It’s finally here! I have corrected what I saw as the major flaw in the zombie-infestation model I described earlier, and proceeded to draw a number of interesting conclusions about the effects of zombies on a human population based on my enhanced model.
I even went to the length of learning LaTeX so as to write it up properly.
Here it is! [pdf] (link updated Nov 2010)
There’s actually a lot more I could do, but I don’t have enough time at the moment. I have run a lot of simulations, implemented in Ruby, which guided me to the approach I took. It would be interesting to parameterise the difference between my model and the Ottawa one – they had zombies becoming corpses when killed by humans, whereas I have made them destroyed altogether – I could add another parameter γ which is the proportion of killed zombies which are destroyed.
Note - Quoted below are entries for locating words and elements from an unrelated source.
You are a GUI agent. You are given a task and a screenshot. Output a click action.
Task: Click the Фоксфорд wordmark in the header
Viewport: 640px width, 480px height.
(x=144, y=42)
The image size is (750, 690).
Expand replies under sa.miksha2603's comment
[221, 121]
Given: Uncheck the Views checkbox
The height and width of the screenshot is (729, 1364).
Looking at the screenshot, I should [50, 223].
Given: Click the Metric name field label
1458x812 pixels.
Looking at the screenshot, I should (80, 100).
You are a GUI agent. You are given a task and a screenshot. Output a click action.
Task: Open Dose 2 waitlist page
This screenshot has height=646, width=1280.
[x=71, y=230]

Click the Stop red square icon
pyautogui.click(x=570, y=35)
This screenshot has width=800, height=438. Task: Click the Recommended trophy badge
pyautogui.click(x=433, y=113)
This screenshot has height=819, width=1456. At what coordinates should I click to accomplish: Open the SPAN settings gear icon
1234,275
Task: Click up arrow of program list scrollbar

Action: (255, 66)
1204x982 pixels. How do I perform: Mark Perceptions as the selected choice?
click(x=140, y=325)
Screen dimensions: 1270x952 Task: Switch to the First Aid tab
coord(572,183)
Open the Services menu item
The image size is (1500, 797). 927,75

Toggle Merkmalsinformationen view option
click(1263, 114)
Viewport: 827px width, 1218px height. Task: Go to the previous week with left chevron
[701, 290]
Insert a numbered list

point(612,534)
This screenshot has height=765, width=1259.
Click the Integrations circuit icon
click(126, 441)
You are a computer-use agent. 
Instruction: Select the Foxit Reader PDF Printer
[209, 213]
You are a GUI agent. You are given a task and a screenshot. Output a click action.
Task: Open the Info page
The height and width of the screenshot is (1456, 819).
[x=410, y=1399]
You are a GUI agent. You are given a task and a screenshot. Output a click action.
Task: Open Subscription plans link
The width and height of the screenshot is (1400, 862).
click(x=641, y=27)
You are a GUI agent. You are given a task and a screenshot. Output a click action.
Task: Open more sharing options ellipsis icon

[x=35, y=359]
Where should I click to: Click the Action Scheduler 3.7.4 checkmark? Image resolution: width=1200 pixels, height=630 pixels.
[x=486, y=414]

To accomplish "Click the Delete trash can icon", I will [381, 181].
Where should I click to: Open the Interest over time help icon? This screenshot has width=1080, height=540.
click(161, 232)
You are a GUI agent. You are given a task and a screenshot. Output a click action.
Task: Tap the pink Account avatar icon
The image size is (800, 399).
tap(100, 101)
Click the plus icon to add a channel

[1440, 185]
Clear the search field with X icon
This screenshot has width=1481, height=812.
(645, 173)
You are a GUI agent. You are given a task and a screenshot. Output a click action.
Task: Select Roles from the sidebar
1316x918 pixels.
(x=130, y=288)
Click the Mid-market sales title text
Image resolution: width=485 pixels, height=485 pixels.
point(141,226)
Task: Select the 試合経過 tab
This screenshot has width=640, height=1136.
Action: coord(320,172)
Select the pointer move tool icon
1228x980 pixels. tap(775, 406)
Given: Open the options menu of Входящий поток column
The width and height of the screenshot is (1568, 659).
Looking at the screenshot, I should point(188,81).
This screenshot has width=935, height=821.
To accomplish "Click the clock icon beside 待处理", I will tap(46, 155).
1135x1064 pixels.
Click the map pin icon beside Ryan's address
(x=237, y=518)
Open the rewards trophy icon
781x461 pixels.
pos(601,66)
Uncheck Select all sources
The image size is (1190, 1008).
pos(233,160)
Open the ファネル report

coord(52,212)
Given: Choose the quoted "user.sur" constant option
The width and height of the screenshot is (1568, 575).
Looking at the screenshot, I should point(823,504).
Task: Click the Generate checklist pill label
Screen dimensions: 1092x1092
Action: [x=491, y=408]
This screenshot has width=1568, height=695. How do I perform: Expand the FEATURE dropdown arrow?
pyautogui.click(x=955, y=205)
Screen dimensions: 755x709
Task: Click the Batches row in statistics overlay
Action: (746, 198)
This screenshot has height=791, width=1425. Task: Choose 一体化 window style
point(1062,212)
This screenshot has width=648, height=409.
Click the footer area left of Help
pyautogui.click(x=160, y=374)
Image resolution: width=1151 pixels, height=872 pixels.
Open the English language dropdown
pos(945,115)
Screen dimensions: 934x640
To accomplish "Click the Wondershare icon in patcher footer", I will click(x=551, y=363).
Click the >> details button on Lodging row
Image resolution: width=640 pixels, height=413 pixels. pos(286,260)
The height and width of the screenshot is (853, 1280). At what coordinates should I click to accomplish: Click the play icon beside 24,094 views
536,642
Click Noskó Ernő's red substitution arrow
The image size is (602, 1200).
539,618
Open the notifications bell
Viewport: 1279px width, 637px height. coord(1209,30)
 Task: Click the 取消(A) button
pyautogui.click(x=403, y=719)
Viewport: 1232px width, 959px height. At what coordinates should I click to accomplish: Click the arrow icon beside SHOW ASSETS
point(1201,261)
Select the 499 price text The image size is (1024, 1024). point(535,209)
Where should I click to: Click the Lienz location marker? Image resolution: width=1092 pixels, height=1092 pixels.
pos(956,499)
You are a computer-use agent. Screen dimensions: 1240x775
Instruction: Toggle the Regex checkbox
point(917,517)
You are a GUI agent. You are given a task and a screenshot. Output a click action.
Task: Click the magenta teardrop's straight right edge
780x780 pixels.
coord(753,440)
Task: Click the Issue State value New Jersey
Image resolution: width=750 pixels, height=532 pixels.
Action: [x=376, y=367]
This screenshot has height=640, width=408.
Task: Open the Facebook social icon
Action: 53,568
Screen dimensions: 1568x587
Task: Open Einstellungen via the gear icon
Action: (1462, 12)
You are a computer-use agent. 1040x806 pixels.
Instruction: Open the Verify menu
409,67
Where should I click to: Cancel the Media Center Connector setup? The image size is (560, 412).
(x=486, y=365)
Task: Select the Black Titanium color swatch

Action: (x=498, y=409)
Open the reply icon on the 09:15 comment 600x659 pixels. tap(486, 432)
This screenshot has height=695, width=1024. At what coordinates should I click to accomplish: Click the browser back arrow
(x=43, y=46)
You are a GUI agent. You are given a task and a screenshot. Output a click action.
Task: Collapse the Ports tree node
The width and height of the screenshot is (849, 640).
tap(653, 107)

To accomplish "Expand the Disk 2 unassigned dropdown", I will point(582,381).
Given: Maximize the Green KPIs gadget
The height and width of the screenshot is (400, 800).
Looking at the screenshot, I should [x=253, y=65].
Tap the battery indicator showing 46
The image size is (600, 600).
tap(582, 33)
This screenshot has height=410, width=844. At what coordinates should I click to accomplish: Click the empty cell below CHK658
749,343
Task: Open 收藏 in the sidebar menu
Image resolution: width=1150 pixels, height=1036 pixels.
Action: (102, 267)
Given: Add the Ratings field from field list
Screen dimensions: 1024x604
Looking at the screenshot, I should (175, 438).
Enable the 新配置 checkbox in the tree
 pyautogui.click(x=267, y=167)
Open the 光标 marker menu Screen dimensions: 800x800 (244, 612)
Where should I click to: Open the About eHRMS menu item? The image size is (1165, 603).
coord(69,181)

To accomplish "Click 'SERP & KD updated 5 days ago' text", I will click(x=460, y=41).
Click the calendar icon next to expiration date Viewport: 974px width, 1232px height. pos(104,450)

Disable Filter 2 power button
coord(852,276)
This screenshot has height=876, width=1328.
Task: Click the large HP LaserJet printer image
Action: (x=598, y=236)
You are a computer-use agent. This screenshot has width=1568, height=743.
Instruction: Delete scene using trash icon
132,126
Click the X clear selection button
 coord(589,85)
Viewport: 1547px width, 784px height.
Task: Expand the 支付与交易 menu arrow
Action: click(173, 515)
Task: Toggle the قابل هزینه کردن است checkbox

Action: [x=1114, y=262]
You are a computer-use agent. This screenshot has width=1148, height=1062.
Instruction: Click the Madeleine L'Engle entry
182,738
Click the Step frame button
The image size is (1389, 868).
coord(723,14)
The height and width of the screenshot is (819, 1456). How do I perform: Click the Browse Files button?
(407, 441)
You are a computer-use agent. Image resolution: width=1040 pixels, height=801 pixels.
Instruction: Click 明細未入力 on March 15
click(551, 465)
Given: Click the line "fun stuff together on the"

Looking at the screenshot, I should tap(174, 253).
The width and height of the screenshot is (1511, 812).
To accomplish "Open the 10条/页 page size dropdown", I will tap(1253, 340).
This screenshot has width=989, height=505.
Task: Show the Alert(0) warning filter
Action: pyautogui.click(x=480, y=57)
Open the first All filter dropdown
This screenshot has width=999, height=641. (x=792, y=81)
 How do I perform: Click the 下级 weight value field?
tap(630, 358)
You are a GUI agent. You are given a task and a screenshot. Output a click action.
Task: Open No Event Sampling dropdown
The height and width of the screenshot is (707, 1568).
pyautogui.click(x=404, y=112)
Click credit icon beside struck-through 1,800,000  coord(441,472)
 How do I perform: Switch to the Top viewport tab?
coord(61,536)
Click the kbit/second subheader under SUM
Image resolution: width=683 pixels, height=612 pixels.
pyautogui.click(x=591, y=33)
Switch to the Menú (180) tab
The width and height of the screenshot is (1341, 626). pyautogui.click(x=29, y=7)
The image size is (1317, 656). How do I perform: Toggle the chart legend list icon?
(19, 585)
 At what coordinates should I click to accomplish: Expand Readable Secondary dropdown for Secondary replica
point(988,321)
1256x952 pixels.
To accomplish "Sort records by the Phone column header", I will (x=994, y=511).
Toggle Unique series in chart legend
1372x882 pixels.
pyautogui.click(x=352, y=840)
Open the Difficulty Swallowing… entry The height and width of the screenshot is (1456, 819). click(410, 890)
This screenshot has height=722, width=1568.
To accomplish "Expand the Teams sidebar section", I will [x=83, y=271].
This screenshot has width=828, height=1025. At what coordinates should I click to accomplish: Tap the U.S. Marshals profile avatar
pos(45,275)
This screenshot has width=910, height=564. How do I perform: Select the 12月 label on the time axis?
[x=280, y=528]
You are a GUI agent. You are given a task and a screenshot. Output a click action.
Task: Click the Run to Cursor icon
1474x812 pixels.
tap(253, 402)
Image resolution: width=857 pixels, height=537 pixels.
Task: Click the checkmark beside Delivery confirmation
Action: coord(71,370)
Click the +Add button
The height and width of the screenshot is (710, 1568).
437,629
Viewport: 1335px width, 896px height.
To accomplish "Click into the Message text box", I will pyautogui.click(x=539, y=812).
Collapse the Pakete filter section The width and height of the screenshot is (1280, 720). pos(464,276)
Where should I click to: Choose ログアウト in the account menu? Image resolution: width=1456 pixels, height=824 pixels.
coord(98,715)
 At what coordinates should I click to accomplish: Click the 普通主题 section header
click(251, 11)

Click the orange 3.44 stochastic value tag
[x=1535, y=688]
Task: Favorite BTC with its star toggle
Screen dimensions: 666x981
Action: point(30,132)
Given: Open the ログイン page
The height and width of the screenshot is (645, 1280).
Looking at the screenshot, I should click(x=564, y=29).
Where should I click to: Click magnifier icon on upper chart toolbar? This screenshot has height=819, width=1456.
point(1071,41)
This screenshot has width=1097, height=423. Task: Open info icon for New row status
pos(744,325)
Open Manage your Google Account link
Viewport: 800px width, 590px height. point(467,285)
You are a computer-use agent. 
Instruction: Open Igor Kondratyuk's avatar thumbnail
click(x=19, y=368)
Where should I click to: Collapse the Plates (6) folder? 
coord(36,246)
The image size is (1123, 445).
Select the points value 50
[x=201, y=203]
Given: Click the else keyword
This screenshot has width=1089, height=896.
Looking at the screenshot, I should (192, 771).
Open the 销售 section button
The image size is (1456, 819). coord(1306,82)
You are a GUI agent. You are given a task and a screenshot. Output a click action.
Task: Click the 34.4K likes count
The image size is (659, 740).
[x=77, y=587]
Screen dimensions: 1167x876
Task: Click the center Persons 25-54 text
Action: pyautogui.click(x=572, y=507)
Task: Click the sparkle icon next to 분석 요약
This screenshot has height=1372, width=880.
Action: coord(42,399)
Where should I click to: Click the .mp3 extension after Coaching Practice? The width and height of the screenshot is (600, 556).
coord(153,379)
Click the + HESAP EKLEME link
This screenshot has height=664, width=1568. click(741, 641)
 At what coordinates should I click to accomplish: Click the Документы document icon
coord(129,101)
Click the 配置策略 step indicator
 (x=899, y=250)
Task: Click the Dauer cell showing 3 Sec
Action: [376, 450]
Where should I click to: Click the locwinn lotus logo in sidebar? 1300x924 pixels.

It would be zero in the original model and one in mine, and I could calculate how values less than one affect my conclusions.
There is a serious side to this. In accepting the approach taken by Munz, Hudea, Imad and Smith? I constrained myself, while improving the model, to using the same basic technique. If I could include some phenomenon in the model as a rate of change of a population variable, I did. If I couldn’t model it in that way, I didn’t include it. So including a natural decay rate of zombies would be easy, but introducing the effects of age on humans or zombies would be very difficult.
Most strikingly, I didn’t make any correction to an obvious error in the model, that humans and zombies do not achieve better “combat” results by outnumbering the enemy. I didn’t do it because the line I did take was more interesting. But Mencius Moldbug’s law of sewage applies – if you base a conclusion on N assumptions, and one of them is crap…
Of course, nobody would really rely on such crude mathematical treatments when planning for unlikely events, would they?